You spend a good portion of your time promoting the idea of bi-visibility. Could you touch upon why you feel this is an important area.
What helps the light of God, as it did through Jesus was visibility. The same is true with all God’s called and chosen and those who embrace their God-given calling. It is up to us to show up and make visible our whole being. To only carry God’s message and not act with direct action, is taking for granted our light. To show up and be visible as I do with my bisexual flag and colors is allowing God to be more fully visible through me. Then others who suffer with internal biphobia more often than not will feel welcome to show up as well. “Light proceeds light.” That is a God thing, not a me thing.
Besides being one of twelve children that was raped by the same Roman Catholic priest, we prayed read, re-read, and acted out the Bible every year. The only stillness I have ever known was that in biblical times there lived a courageous and God-loving King David. The blessing for me was his history of having no dread with his birthright. First, he had relations with both King Saul’s daughter and son at the same time. Later, he continued having relations with wives and a male concubine. It was his faith that God knew, forgave, and loved him regardless. Never the less, I lived in a closet with internal biphobia.
To know that God, who is both male and female, called King David a beloved was my soul reason to go to rehab. In rehab, I read about an enriched bisexual history in Chicago. The 1970s were out and proud with Chicago Bi Ways and the 1980s where Action Bi Women celebrated their visibility. To study all that I read was sobering and illuminating. Psalm 23 helped me stay sober and grateful. As a believer of God, King David was able to be himself, help others, and confront injustice without shame, concern, and ego. That in itself was enough of a fruitful harvest for me to be able to turn my life over to God.
What piece of advice would you like to pass on to churches that hold a more traditional understanding of scripture when it comes to building bridges with the LGBT community? Have you experienced areas in which open and affirming churches still need to grow with regards to welcoming sexual minorities and gender non-conforming individuals outside gay and lesbian individuals?

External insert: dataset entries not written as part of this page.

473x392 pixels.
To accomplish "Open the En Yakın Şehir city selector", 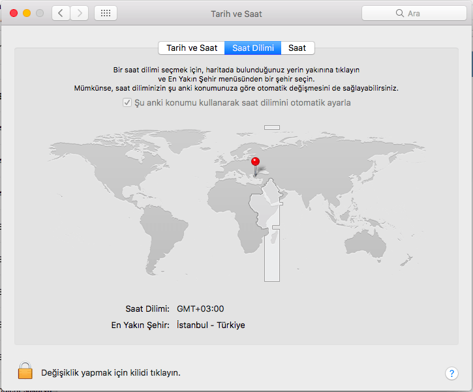I will [x=211, y=325].

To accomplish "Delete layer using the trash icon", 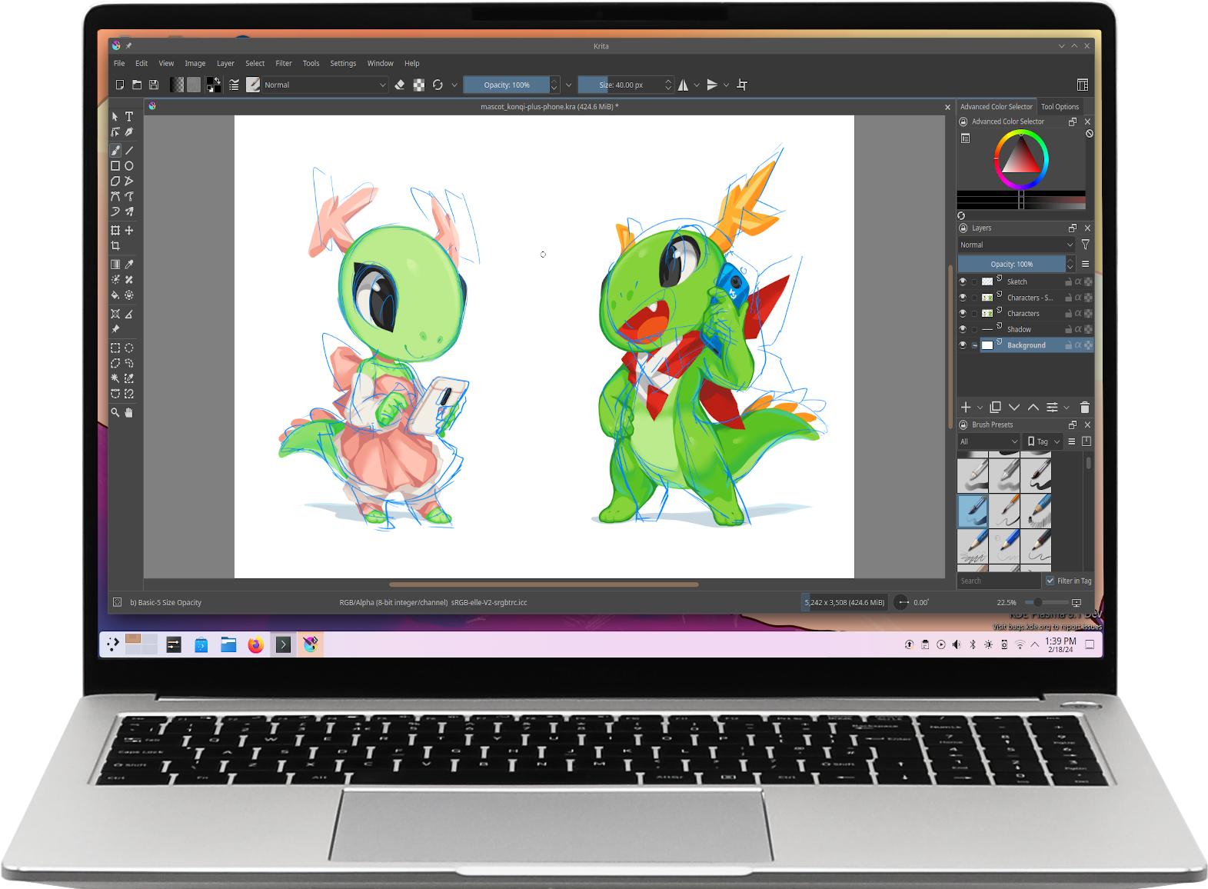I will coord(1085,408).
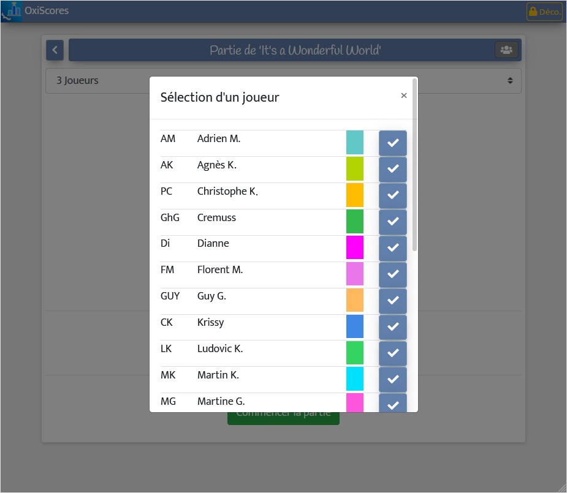
Task: Click Krissy's blue color swatch
Action: [355, 326]
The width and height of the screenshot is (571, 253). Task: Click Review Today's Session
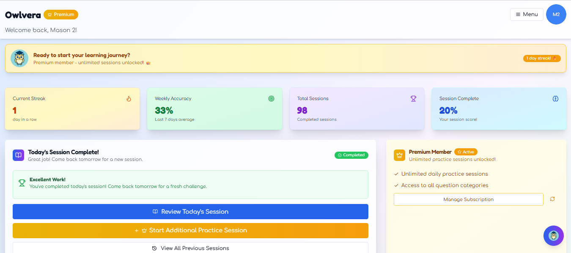click(x=190, y=212)
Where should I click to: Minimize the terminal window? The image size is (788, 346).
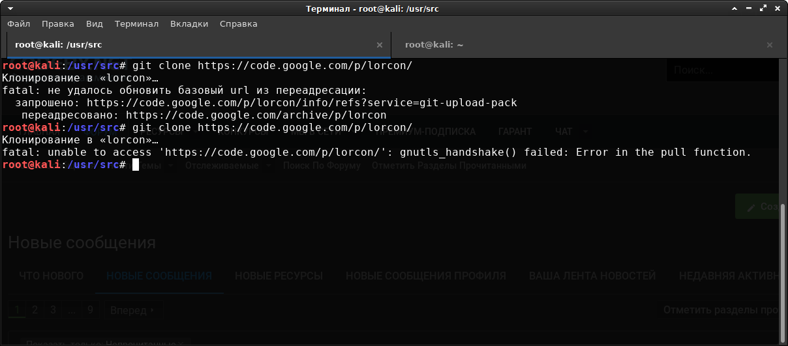pyautogui.click(x=750, y=8)
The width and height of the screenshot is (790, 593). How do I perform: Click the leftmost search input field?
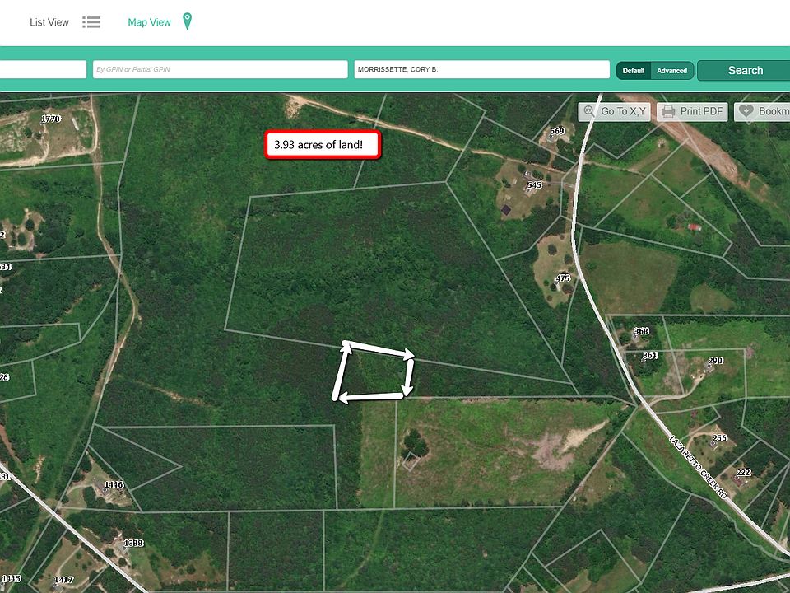[x=41, y=70]
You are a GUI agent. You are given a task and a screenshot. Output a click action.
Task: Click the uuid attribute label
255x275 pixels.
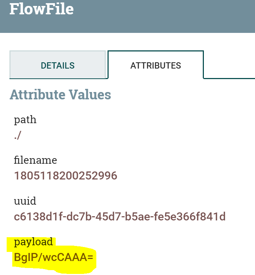click(25, 201)

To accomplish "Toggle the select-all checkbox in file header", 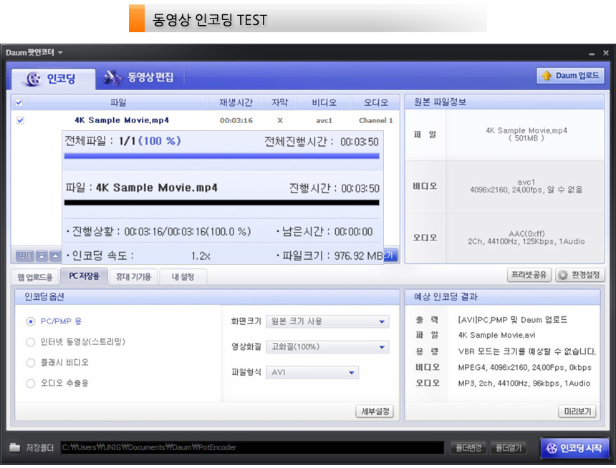I will click(x=19, y=102).
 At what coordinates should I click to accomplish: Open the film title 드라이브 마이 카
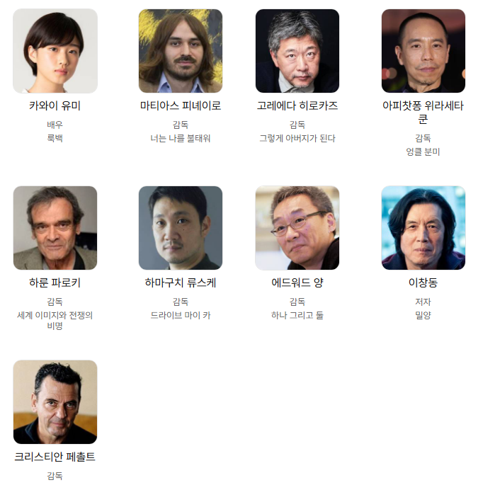click(181, 316)
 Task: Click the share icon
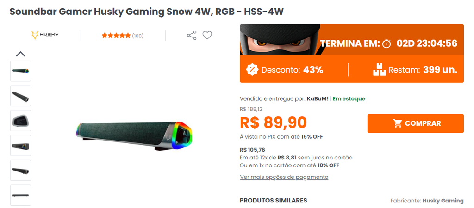coord(192,35)
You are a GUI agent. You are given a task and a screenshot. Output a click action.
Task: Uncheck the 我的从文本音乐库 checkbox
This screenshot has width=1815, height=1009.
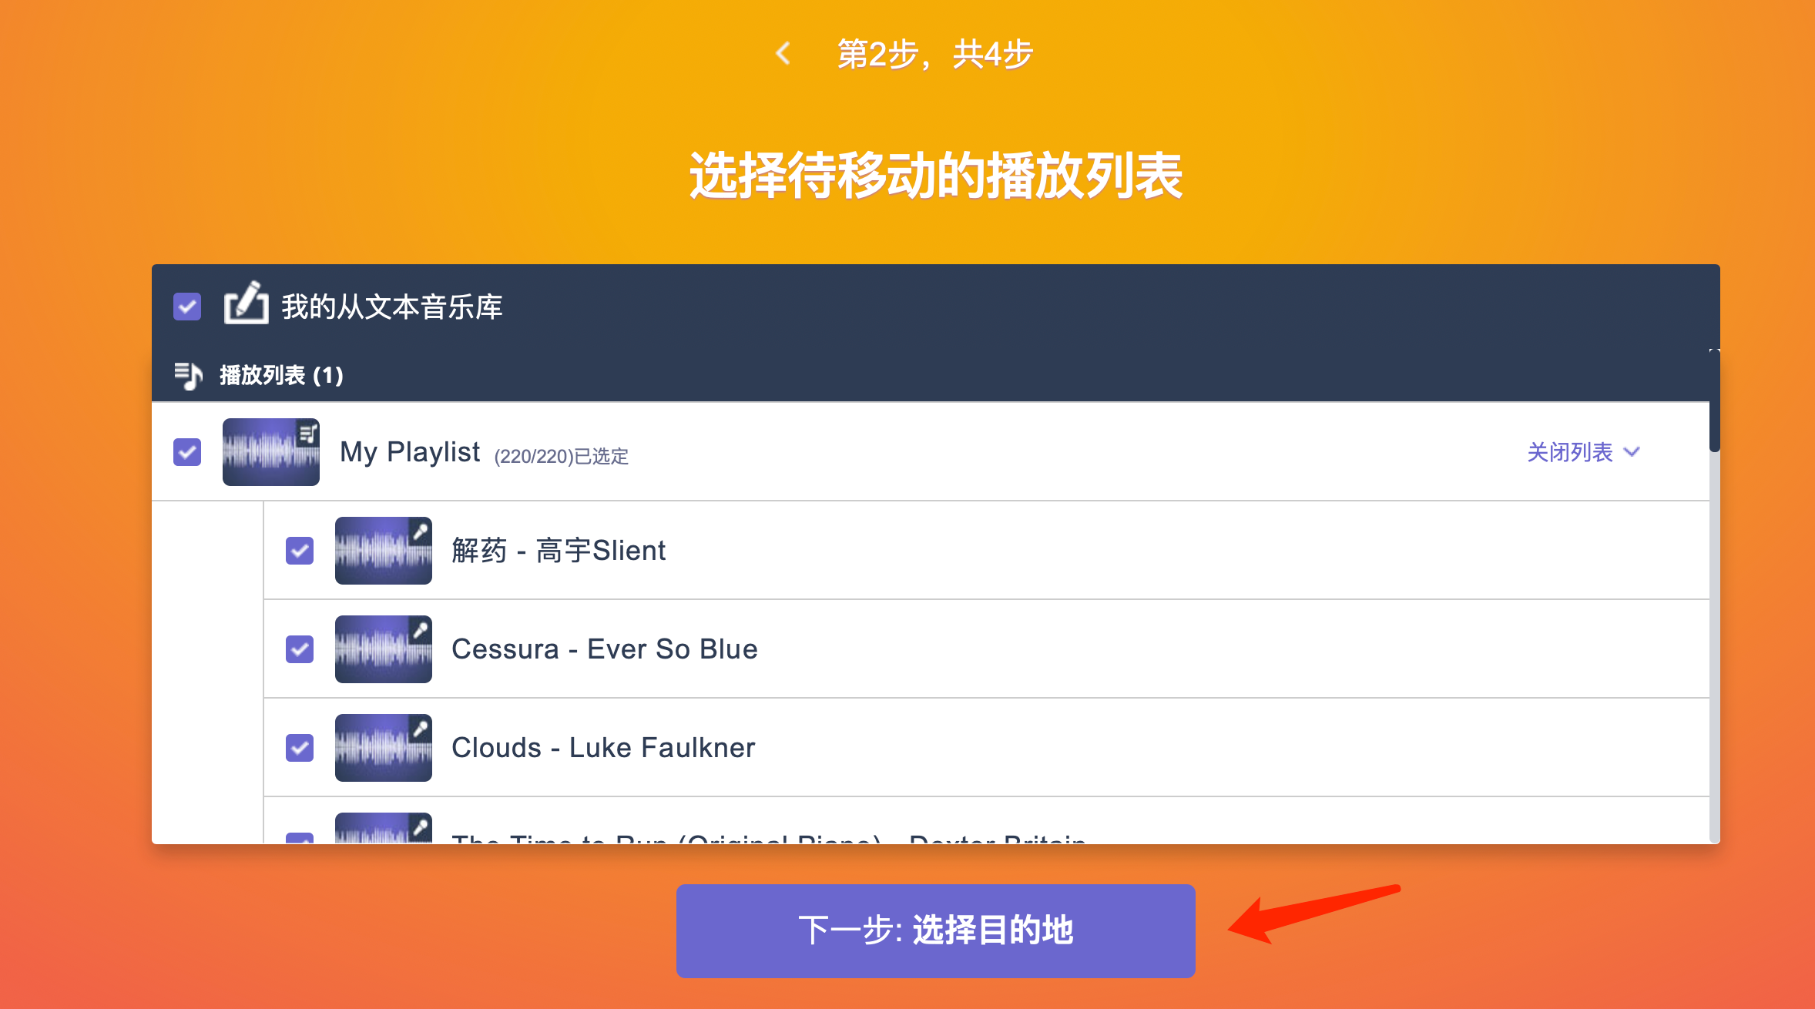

When a person sees themselves, like I did reading about Kind David, then as a monk, I pray respect could be given from people that disagree with me. I feel that respecting Matthew 25 by leaving judgement up to God as well as not negating individual interpretations of scripture are both important. Since “welcoming churches” also often share with me that they suppose that King David was not bisexual, I get enraged. Because this contempt comes from people who do not identify as bisexual, it often feels like they are trying to erase my bisexual birthright that I was born with and speak.